The key to performance is looking for the new CQT operator in the query access plans (explain output). A usage example is shown here in the DB2 Information Center:
Access Plan:
-----------
 Total Cost:   570246
 Query Degree:  32

              Rows 
             RETURN
             (   1)
              Cost 
               I/O 
               |
               191 
             LTQ   
             (   2)
             570246 
             505856 
               |
               191 
             CTQ   
             (   3)
             570245 
             505856 
               |
               191 
             GRPBY 
             (   4)
             570245 
             505856 
               |
           2.87997e+08 
             ^HSJOIN
             (   5)
             377881 
             505856 
         /-----+------\
   2.87997e+08         2e+06 
     TBSCAN           TBSCAN
     (   6)           (   7)
     329484           4080.56 
     499008            6848 
       |                |
   2.87997e+08         2e+06 
 CO-TABLE: TPCDS  CO-TABLE: TPCDS   
   STORE_SALES       CUSTOMER
       Q1               Q2

But what is the operator CTQ and what does CTQ stand for? Is it "Critical To Quality", "Copy The Query", "Come on, Tune the Query"or "Critical To Quickness"? TQs are so-called Table Queue operators and are used to pass a special result set from A to B. They are often seen in partitioned databases (InfoSphere Warehouse) as either Directed Table Queues (DTQs) or Broadcast Table Queue (BTQs) to move data across nodes in the cluster. For BLU Acceleration a CTQ is the "columnar to row" gatekeeper and means that the world of BLU has been left and regular DB2 technology takes over.

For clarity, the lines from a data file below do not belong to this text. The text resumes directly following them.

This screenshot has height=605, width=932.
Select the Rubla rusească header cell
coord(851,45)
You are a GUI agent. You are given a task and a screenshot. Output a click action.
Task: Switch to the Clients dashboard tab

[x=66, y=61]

Ideally, there is only a single CTQ in a query plan and high up because this would mean (almost) everything is processed with BLU Acceleration. If you only store some tables in columnar format, other tables in classic row organization (remember: DB2 with BLU Acceleration is hybrid) and see many CTQs in an access plan and only near the bottom of the plan, rethinking the strategy for the physical database design might be a good idea.

Come on, Tune the Queries - of course with DB2 and BLU Acceleration...

4 comments:

Rob said...

A question: Will BLU join two columnar tables without a CQT? Will the join take place in-memory?

Henrik Loeser said...

Yes, the tables would be joined "under" the CTQ. This is actually seen in the access plan above. Depending on your system and involved data sizes this is typically done in memory. If the involved data is much bigger than the memory, disk is involved.

Henrik

Sundeep Yadav said...

Hi Henrik,

My question is assuming that db2 10.5 TSN is same as RIDs in mainframe.

We are trying to design our ODS database and we are coming
across many features of DB2 that wont run on a column based table.

One question that is outstanding in our minds is how does DB2 hold the
rids of a column based table. I would imagine you have a column value and
then a list of rids/TSN where that value is used, but how are they
stored and do we suffer from RID list processing when we delete large
amounts of data from non unique or low cardinality columns.

We are trying to design a 6 month table or set of tables so that we can
round robin delete on the 7th month but we cant partition on the month
value and truncate the oldest data as we would in a row based table.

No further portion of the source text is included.